Michel Fortin wrote:
On 2009-12-07 23:52:04 -0500, Andrei Alexandrescu
<[email protected]> said:
Michel Fortin wrote:
On 2009-12-07 01:29:14 -0500, Andrei Alexandrescu
<[email protected]> said:
Using double negation !!x throughout, there are only advantages and
no disadvantage. I hit that design with Pacquiao punches over the
past week or so, and couldn't find any shortcoming. It's consistent
across positive and negated uses, easy to understand, easy to
define, consistent with built-in types, and Walter likes it.
I'm not sure that's a great idea. What if you define your own
FuzzyBool type (containing some sort of probability) and
FuzzyBool.opUnary!("!") returns an inverted FuzzyBool (with 1 -
original probability) instead of a regular bool, you'd have an
infinite loop trying to evaluate !!myBoolValue.
Yeah, I thought about that liability and decided to discount it as a
design mistake of the user. If a type decides to return non-bool from
"!", they are bound to unpleasantly surprise its user in more ways
than one. You can define a negate for FuzzyBool - just don't dress it
as the "!" operator.
To me, its using "!" to transform something to a bool that looks like a
hack. Surely there's a more explicit and intuitive way to define it that
doesn't tie it to a specific operator.
Actually this is quite what happens with built-in types. A common
misconception (I'm sure not yours) is that "if" works with Booleans. In
fact it works with Booleans, numbers, pointers, arrays, and class
references. In a very palpable way "if" is special-cased for each of these.
Then, the common misconception goes, all of those have a sort of
conversion to Boolean that "if" taps into. Not quite, because if you try
to assign a bool from an array or even an integer, it won't work.
What does work is operator "!". Operator "!" accept _all_ of Booleans,
numbers, pointers, arrays, and class references - i.e., exactly the set
of "if"-testable entities. And it uniformly yields bool. So it is an
excellent device for hooking user-defined types into "if". I'd say it is
not a hack at all, although it may look so at first sight. It really
holds water.
opTest perhaps?
opTest was on the bench for a short while, but Walter threw his hands.
"How many operators are you going to define?" And he's right - I'd do
with fewer rather than more redundant operators. We (will) have a method
for defining unary operators. I don't see why make an exception of "!",
or, worse, allow both operator "!" and opTest.
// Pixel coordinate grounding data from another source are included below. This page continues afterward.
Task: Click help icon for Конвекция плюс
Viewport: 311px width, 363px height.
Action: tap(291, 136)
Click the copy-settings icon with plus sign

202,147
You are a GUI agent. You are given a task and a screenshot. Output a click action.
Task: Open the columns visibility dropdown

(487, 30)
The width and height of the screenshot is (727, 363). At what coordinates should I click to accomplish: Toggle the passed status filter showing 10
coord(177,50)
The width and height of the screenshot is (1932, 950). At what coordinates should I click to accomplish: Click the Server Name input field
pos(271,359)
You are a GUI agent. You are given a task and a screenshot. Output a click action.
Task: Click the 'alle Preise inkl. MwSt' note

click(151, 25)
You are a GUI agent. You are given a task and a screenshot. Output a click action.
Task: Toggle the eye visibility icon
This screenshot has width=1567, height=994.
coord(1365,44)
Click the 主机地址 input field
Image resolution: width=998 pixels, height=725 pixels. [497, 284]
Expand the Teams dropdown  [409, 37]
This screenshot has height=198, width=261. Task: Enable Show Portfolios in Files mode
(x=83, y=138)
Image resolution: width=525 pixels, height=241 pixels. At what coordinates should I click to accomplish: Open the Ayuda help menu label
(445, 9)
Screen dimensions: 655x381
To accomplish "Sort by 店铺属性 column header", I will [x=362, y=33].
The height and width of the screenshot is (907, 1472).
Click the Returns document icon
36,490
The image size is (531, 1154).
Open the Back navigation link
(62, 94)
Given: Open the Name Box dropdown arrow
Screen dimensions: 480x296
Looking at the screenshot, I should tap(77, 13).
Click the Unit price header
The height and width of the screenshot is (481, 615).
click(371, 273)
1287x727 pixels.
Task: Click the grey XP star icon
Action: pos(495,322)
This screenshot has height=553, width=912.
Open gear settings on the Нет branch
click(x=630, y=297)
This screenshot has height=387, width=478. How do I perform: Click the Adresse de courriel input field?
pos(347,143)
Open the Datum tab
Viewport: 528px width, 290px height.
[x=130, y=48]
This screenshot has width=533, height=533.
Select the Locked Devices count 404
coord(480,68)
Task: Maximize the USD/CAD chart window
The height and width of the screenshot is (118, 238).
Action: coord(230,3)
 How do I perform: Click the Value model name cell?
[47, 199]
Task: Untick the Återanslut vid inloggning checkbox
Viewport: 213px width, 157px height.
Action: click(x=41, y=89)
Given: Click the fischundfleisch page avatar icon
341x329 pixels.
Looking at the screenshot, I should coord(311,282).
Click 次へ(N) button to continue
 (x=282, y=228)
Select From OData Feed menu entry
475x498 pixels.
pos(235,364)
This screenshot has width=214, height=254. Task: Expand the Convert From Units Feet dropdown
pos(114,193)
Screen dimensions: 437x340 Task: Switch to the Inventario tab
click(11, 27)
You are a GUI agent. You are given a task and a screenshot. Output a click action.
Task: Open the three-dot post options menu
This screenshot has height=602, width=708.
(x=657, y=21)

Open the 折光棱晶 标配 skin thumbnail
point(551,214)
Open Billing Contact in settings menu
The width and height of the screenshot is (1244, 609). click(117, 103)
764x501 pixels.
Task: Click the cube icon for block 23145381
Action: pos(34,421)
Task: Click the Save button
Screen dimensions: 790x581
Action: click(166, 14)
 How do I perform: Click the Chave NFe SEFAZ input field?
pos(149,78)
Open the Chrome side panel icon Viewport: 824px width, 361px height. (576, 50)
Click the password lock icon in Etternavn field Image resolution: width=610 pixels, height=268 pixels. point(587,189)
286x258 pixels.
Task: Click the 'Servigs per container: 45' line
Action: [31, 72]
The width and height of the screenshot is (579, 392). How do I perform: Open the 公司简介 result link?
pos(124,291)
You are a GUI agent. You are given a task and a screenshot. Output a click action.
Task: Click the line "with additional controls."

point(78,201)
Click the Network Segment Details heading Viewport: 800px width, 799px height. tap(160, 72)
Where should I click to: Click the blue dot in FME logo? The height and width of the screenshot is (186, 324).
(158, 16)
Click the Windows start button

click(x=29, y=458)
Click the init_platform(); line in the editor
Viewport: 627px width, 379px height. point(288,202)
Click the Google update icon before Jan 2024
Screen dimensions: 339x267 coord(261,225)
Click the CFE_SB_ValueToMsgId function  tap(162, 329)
And if you think "!" should always return a bool, then it should just
not be overridable and should be defined as returning the negation of
opTest (or whatever the name). I don't feel restricting unary "!" to
return a bool is sound when all other unary ops can be defined to return
anything.
It's possible to require opTest and then say that "!a" is always
rewritten into !a.opTest. But then consider this fragment:
"For all unary operators except "!", the expression
<op> a
is rewritten as
a.opUnary!"<op>"()
However,
!a
is rewritten as
!a.opTest()"
Would you like to see something like that in TDPL?